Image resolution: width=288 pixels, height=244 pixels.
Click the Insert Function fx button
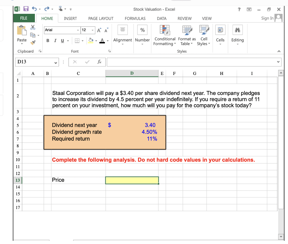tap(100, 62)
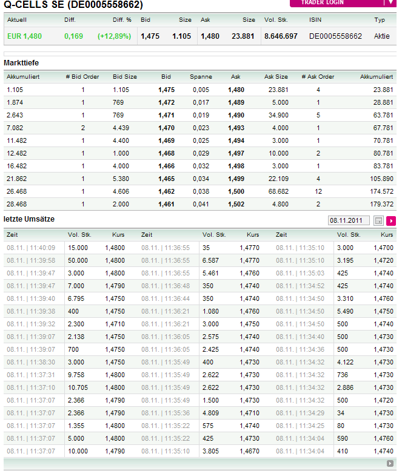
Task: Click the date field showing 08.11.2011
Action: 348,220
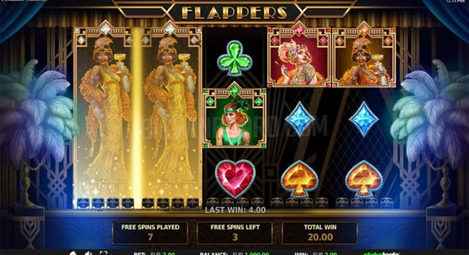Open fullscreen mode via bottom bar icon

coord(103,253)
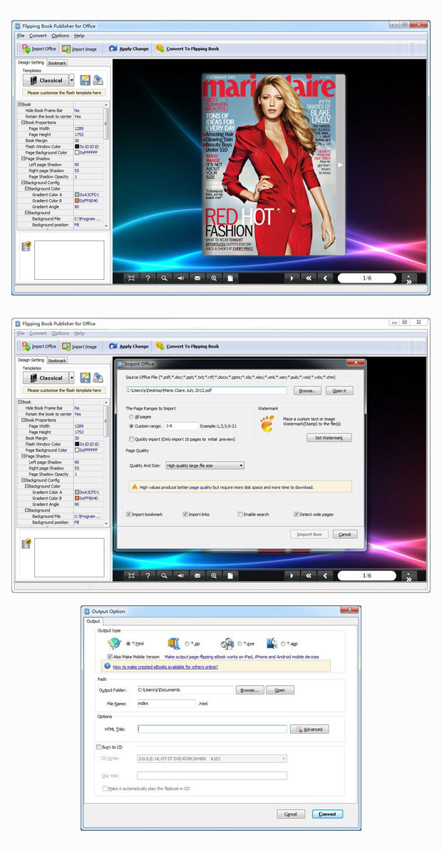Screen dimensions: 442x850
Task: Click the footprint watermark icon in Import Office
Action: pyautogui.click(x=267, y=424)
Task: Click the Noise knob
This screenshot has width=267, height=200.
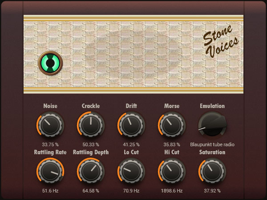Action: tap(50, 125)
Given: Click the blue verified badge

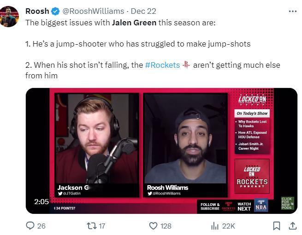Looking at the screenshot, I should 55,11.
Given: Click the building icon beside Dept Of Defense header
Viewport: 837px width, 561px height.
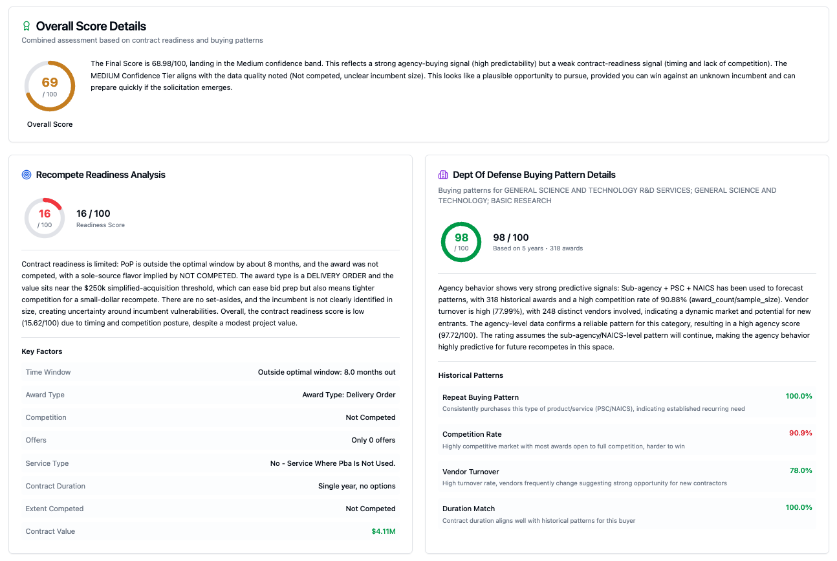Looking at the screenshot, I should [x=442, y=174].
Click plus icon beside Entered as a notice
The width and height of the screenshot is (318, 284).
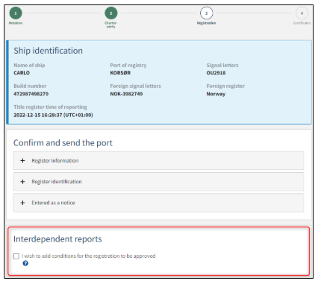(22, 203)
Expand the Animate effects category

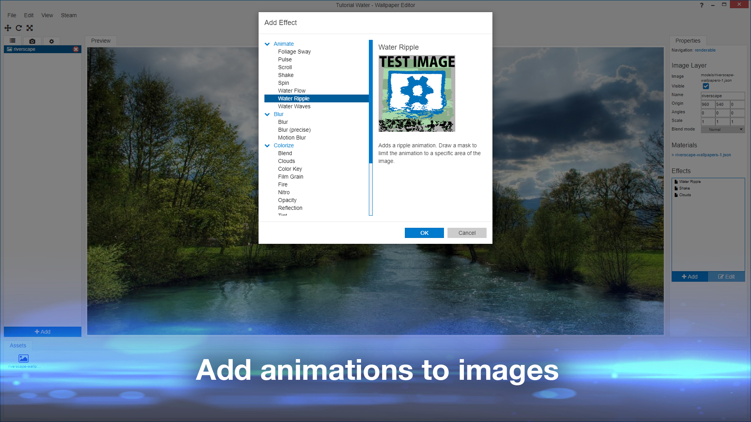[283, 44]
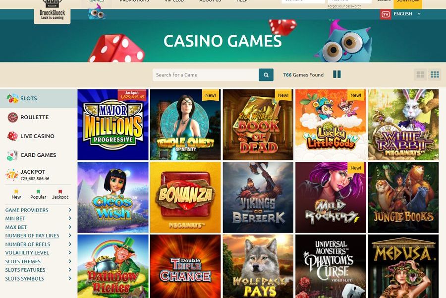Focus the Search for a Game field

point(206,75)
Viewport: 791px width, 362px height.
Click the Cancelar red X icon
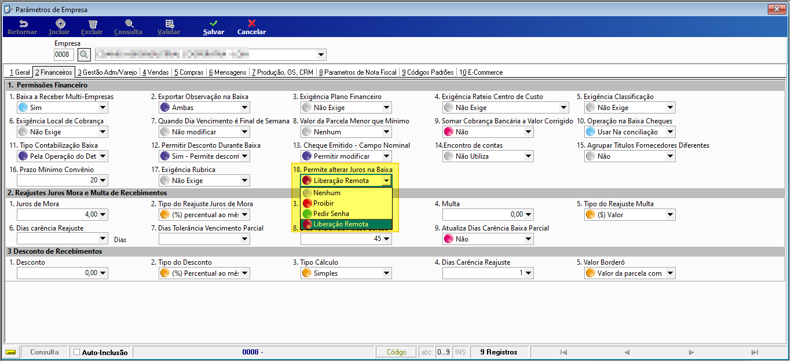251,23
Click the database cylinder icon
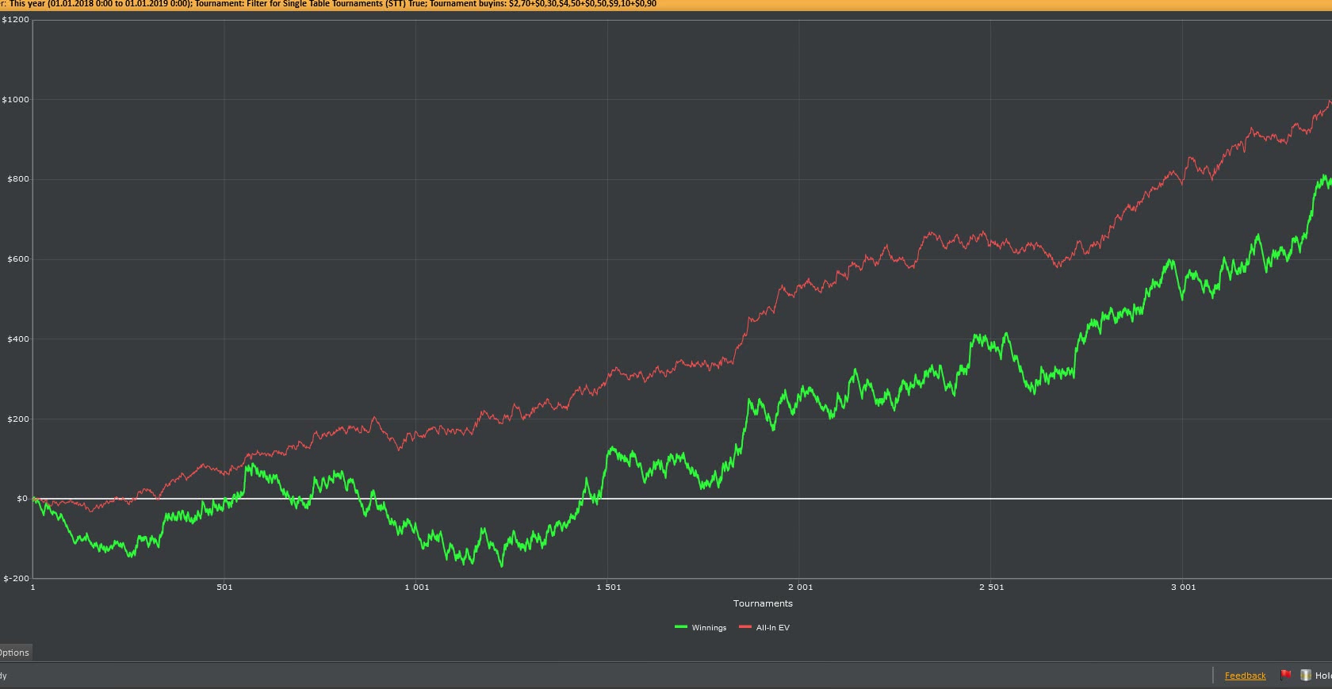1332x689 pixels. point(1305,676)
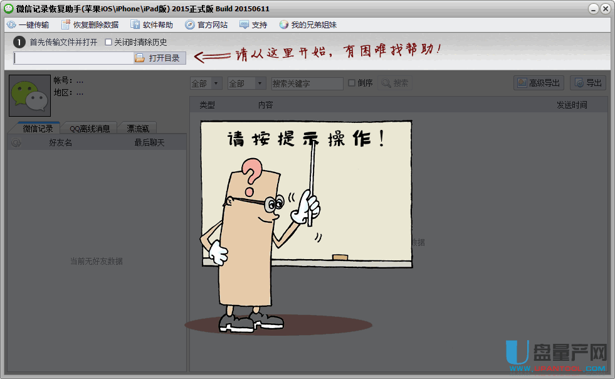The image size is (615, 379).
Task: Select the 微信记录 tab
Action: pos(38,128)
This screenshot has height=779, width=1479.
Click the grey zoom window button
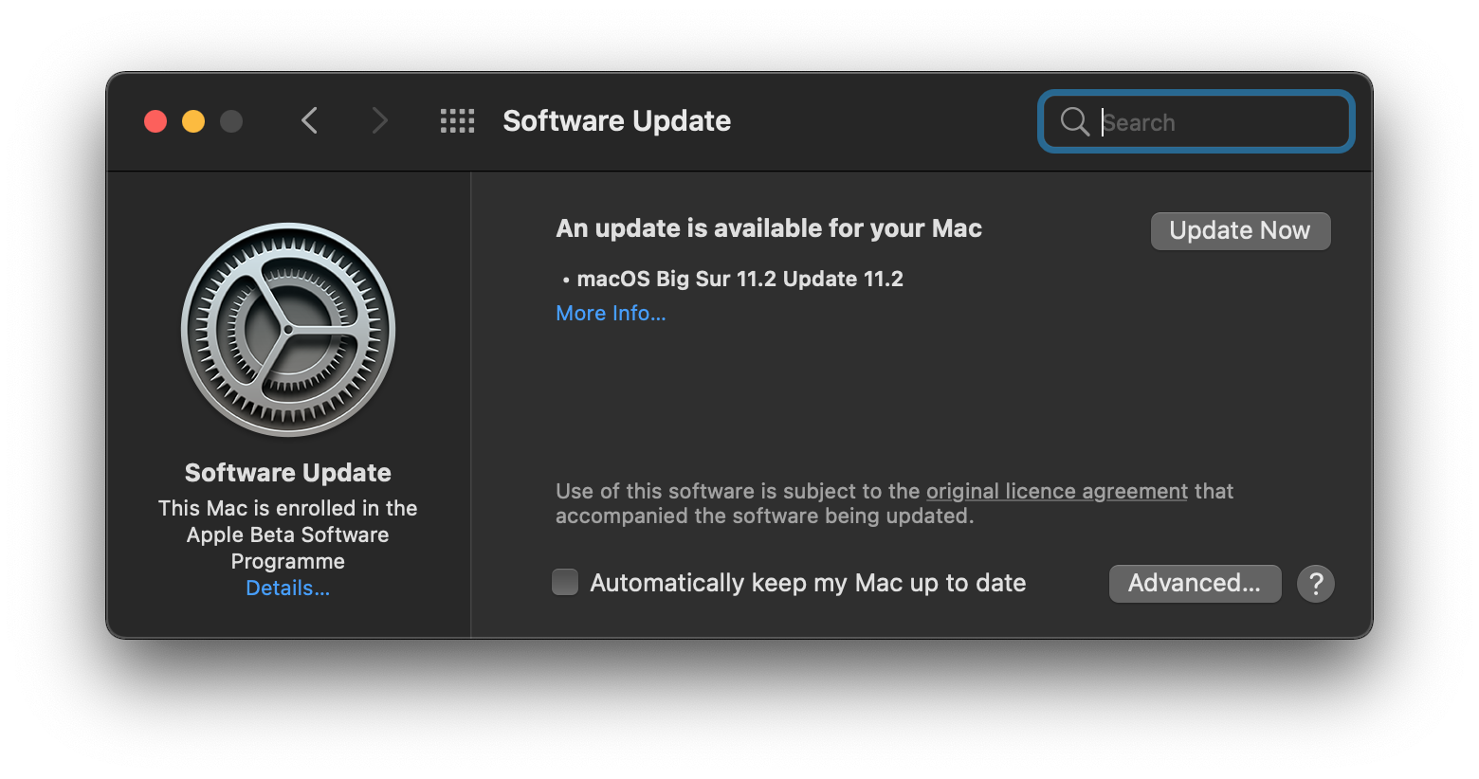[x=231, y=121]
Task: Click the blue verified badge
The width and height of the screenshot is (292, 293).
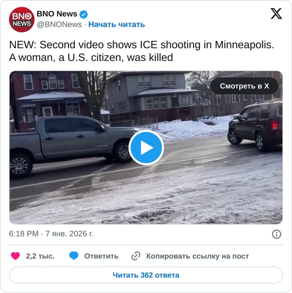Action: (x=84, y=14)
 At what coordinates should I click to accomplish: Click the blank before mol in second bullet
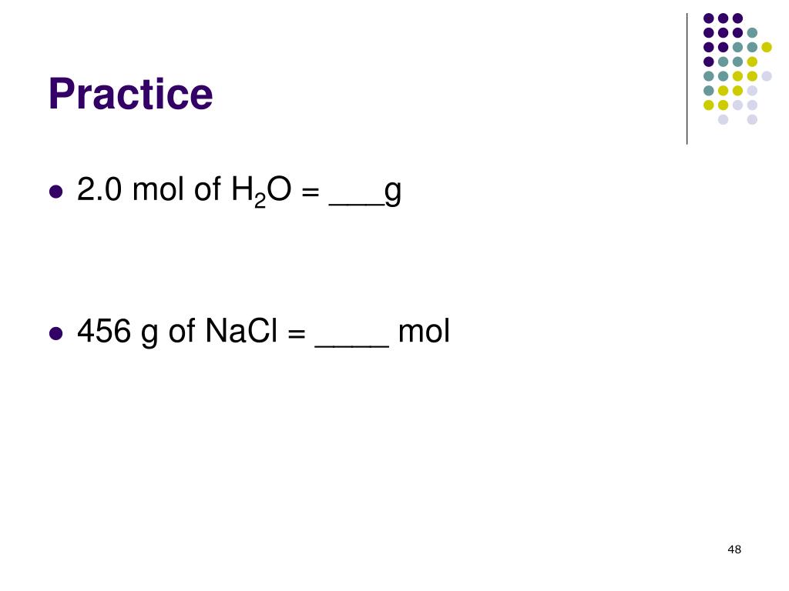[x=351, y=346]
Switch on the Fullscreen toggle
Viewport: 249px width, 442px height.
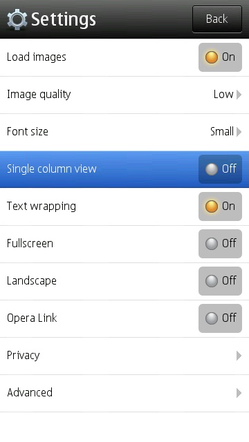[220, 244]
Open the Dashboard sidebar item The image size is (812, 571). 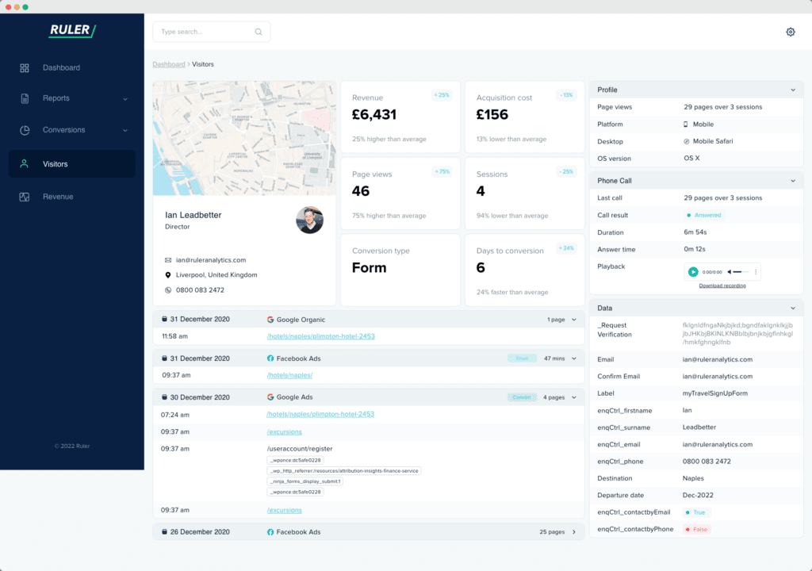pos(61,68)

◇ ◇ ◇

### Task
Both boundary lines included, write out word for word only the lines above from the one containing "Given: Click the building" to the one containing "Viewport: 791px width, 362px height.", leaving out any pictures.

### The completed task
Given: Click the building icon beside Dept Of Defense header
Viewport: 837px width, 561px height.
Looking at the screenshot, I should [x=442, y=174].
Click plus icon beside Entered as a notice
The width and height of the screenshot is (318, 284).
(22, 203)
Expand the Animate effects category

[283, 44]
Focus the Search for a Game field

point(206,75)
Viewport: 791px width, 362px height.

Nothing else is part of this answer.